As the fall semester slowly begins, with new precautions in place, at Boston University and nearby Emerson College, at least one person at each institution has tested positive for the new coronavirus.
The tests may not be the last among students who return to universities in the Boston area this fall during the COVID-19 pandemic. Local schools, including BU and Emerson, have announced detailed plans for keeping students, faculty and staff safe, but questions linger about whether extended in-person teaching will be possible.
Emerson College in downtown Boston announced Monday its first and only case on campus of the fall semester. One person -- their affiliation to the school wasn't specified -- tested positive out of nearly 250 tested through the weekend, according to a statement from Emerson.
The school's head of response to COVID-19, Erik Muurisepp, said in a statement that it was working on a dashboard to collect information on COVID testing. Students aren't due to start moving in until Friday.
Boston University, where students began moving in this past weekend, already has a dashboard showing how many students have tested positive for the coronavirus. It shows eight positive tests among students since July 27, with all but one coming since Aug. 11.
Still, the coronavirus rates reported by BU and Emerson are both lower than the state average, as well as Boston's, meaning fewer people are testing positive there per capita than in the state as a whole.
Both schools have given students the option of coming to campus or continuing remote learning, and here are testing rules in place at both as well. BU students must take COVID tests when they arrive to campus and every two days afterwards, while those returning to Emerson must test negative by the day they get to campus.

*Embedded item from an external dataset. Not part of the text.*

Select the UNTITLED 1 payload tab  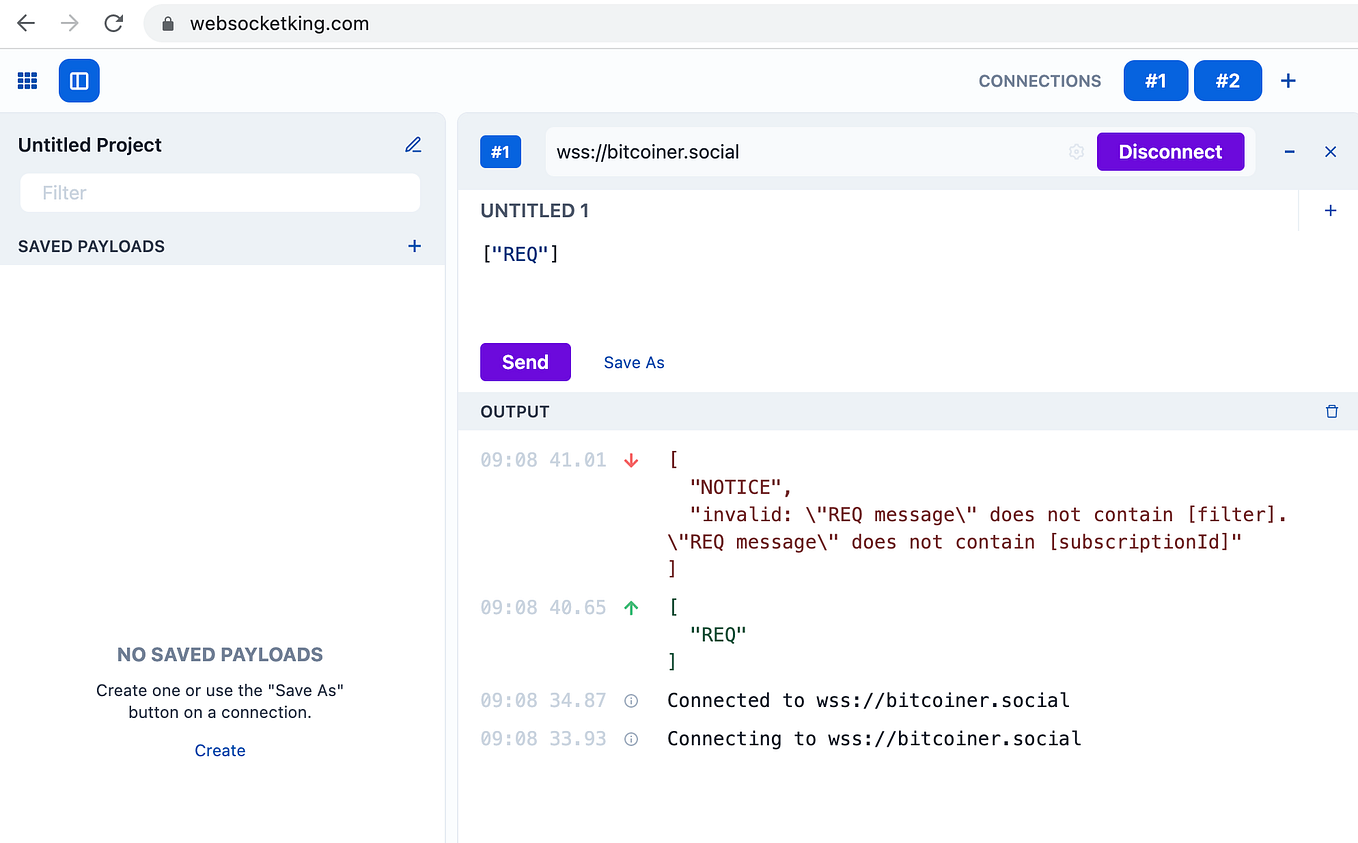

Other universities in the Boston area haven't begun reporting coronavirus testing data. And it's still early
Universities across the region and the country have been struggling with whether and how to bring students back to campus safely this fall. But some that have already opened have reported coronavirus clusters.
On Monday, the University of North Carolina at Chapel Hill became the first college to send its students back home after reopening. It reported 135 positive cases within a week of classes resuming.
David Long, a consultant who helped the Johns Hopkins Center for Health Security and the Council for Higher Education Accreditation create recommendations for colleges and universities to reopen, told The Associated Press that more schools are expected to switch to remote learning soon “because it's so difficult to create these systems where everybody is essentially behaving appropriately, meaning social distancing, wearing PPE and not gathering in groups.”